In fact, just last week I got onto a packed car and a guy saw me, stood up and gestured to his seat. I thanked him and, just before I got to the seat, this middle-aged woman came BARRELING past me, out of nowhere, and wedged herself into it. The guy and I were standing right there, so she had to have seen us, but what can you do? We looked at each other and just laughed. He shrugged and I thanked him again and the woman dug into her tote bag, took out a book and contentedly began to read.
That's New York for you.
The latest pregnancy news, which I am sure you were all awaiting with bated breath, is that I have begun to experience the Fiery Lava Heartburn of DOOOOOM on a quasi-regular basis. Tums is the answer, I have discovered, and as a bonus are vaguely SweeTart-esque. For her part, the baby is getting crowded in there, and she likes to poke her feet into my ribs to stretch out, which is cute and sometimes kind of tickles, but other times seems to cause internal bruising. She does an enthusiastic side-to-side shimmy a lot, too, and it's rather spectacular to watch my belly violently sway back and forth like there might be a rabid cat trapped inside it.

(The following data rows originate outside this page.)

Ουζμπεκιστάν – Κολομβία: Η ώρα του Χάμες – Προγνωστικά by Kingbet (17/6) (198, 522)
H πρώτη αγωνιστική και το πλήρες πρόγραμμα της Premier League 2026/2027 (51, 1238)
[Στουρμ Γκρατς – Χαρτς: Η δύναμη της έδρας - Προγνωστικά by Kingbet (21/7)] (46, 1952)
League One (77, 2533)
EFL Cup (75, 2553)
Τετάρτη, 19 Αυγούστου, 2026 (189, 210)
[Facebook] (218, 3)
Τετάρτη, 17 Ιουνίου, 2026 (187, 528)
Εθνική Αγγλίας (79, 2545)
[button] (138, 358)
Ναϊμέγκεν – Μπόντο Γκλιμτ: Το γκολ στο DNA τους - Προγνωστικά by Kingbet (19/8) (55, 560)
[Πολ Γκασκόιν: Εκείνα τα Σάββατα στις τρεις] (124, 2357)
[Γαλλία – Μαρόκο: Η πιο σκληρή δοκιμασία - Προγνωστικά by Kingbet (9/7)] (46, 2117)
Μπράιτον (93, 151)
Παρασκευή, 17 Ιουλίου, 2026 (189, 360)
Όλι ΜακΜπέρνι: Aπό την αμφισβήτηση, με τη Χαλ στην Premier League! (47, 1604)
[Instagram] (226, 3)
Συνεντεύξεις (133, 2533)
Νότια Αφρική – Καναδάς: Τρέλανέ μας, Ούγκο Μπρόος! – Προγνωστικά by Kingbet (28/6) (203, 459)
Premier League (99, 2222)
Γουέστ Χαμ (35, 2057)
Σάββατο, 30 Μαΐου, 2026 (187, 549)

Then there are the left hooks to my bladder -- always a pleasure; there's nothing like peeing yourself a little in the produce section of the Whole Foods.
Most of the time I really can't tell what's what -- is that her head or her butt? Foot, hand, elbow, knee? It's all very mysterious. I wish I had a little door on my stomach so I could peek in and see what in the world this kid is up to.
We've got somewhere between three and a half and six and a half weeks to go, though I am still counting on her to join us on the 37 weeks-ish side of full-term -- in our family, being on time means being early, you know -- and there remains the exciting question of whether she'll end up being a Pisces (before March 20) or an Aries. We've got pretty much every bit of gear we could possibly need and a tremendous amount of adorable clothes, not to mention blankies and loveys and stuffed animals and books galore, and we've been reminding her of this a lot to entice her into the outside world (not quite yet, but SOON). We are so ready.
I do need to get a pedicure, though, as we get closer, because I'd hate to frighten the L&D nurses with my gnarly toes. That might be their version of the booby prize.